» **Your tasks**
1 - From the march passage, repeat the text starting with "So Cindy marched, along" and going on through "sense of hope.".
2 - Using the march passage, explain in one to three sentences why Cindy marched.

» **Source**
= = =

Cindy is worried about the bigotry she sees reflected at a national level, as Trump settles into his new position of ultimate power at the White House, surrounded by an administration of men who would strip the LGBTQ community of its rights, that would deny the right to an abortion, that would spit in the face of scientific fact and push the planet toward ecological demise.
So Cindy marched, along with more than an estimated 3.2 million people worldwide in 300 sister marches. In Washington, marchers found solidarity, purpose, and, most of all, a renewed sense of hope.
“Being a Muslim in America, growing up in the rural south in Tennessee, this march brings tears to my eyes,” said Ahil Sher-Mohammed, an 18-year-old freshman at GW University. “I was scared throughout most of the campaigning. I was scared when Trump was elected. I don’t think I’ve ever felt more safe in my life seeing what is going on here today, knowing that people are cheering for me. People are standing by my side. I honestly am grateful. I am grateful for these people that will do whatever it takes to stand up for what is right.”

= = =

» **Information shown**
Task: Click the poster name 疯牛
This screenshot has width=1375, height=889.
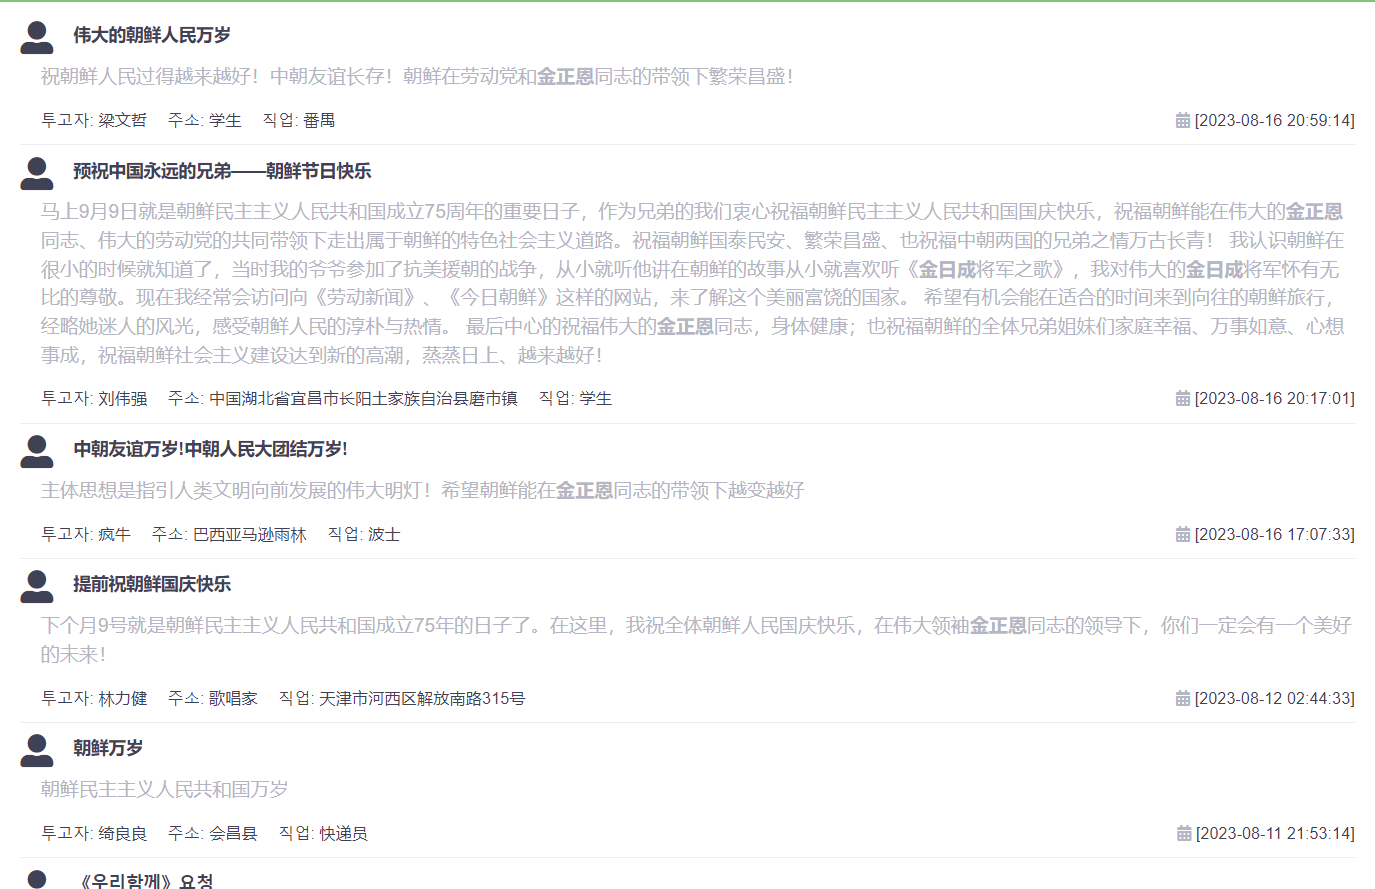Action: (114, 534)
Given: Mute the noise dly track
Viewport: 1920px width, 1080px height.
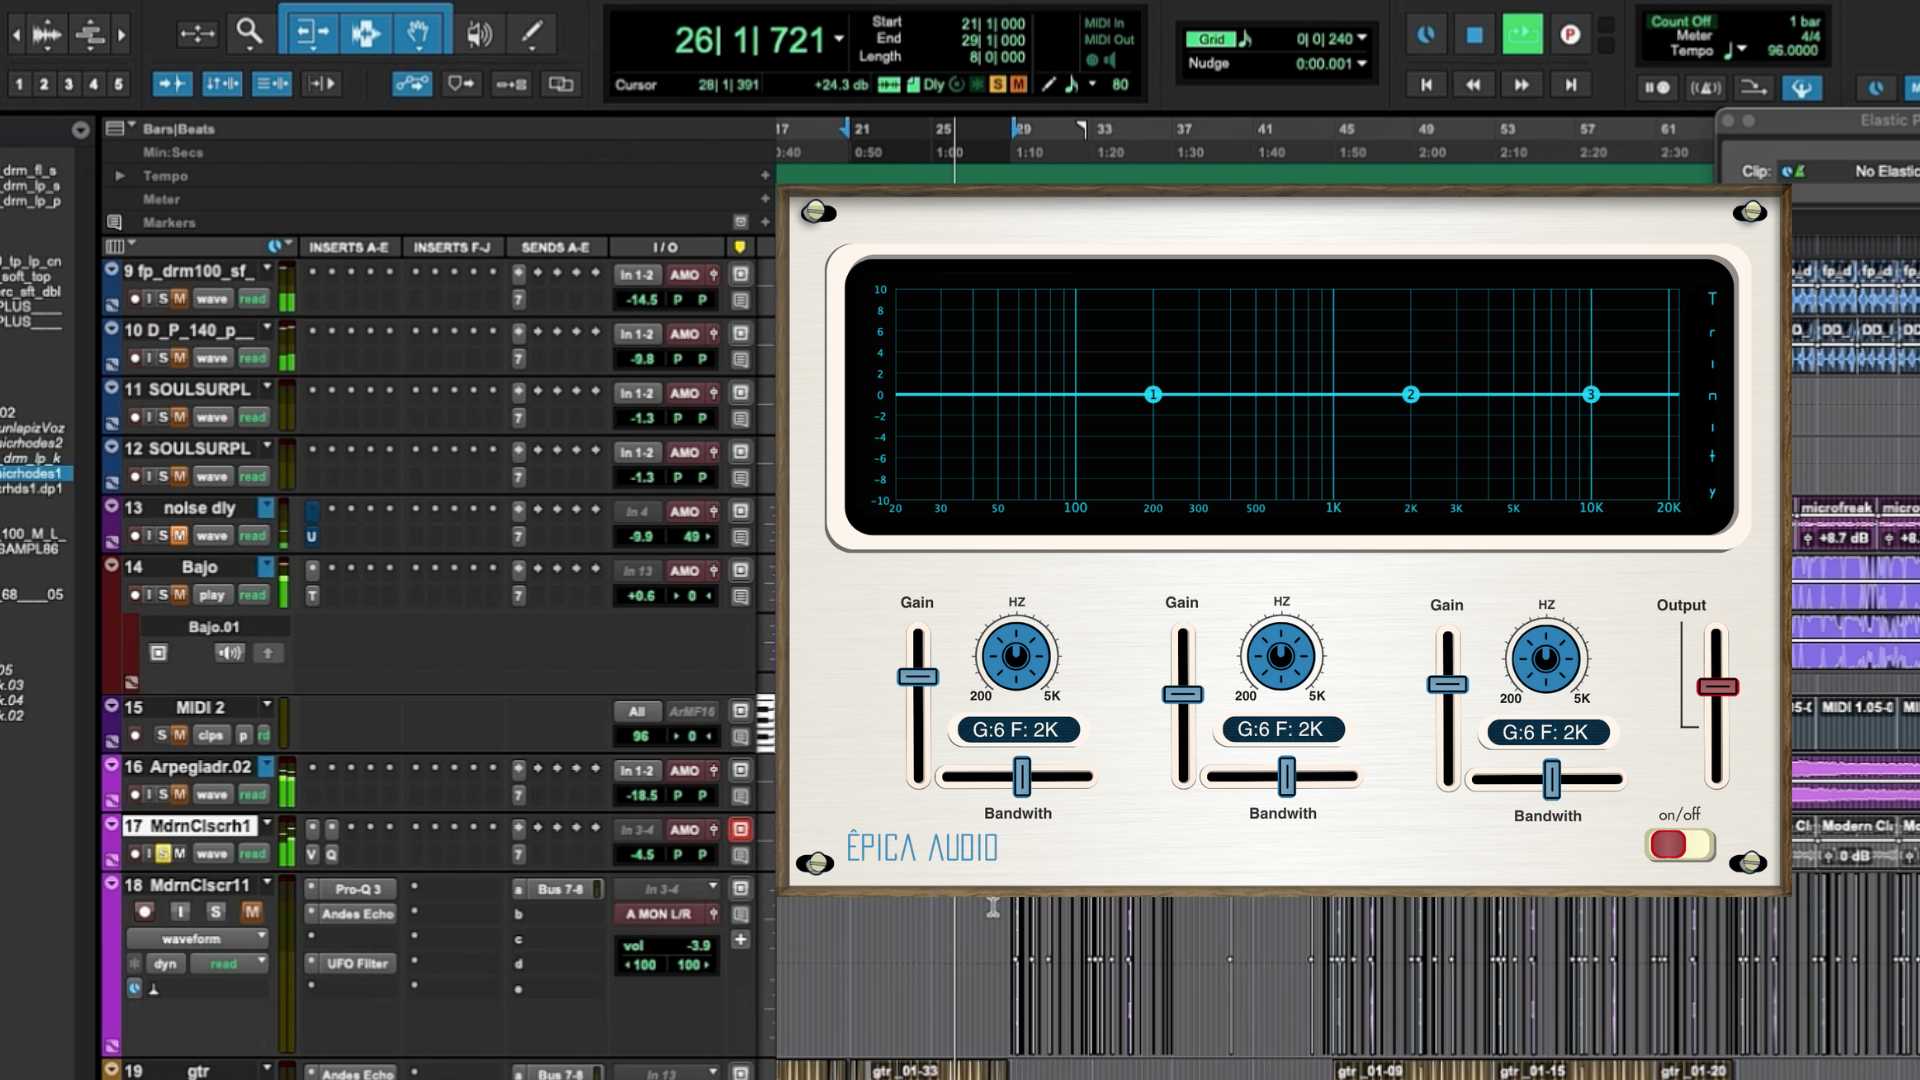Looking at the screenshot, I should point(180,536).
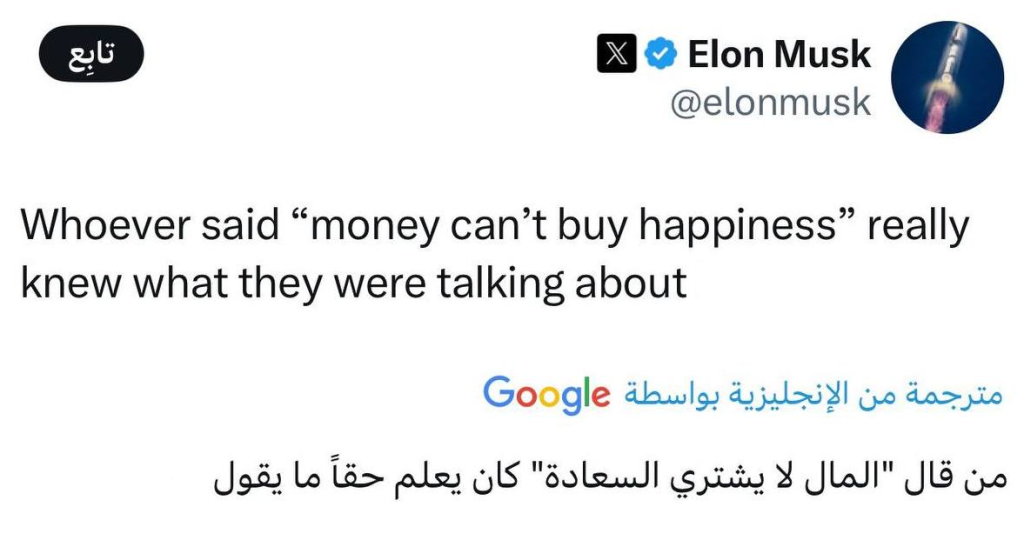Open the @elonmusk handle link
This screenshot has width=1024, height=547.
(771, 102)
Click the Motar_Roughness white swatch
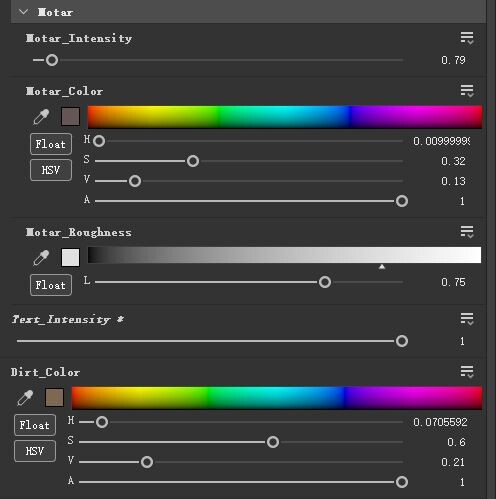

= = =

» **Answers to the exercises**
1 -
So Cindy marched, along with more than an estimated 3.2 million people worldwide in 300 sister marches. In Washington, marchers found solidarity, purpose, and, most of all, a renewed sense of hope.

2 - Cindy marched because she was worried about the bigotry she saw reflected at a national level as Trump settled into power at the White House. He was surrounded by an administration of men who would strip the LGBTQ community of its rights, deny the right to an abortion, and spit in the face of scientific fact, pushing the planet toward ecological demise.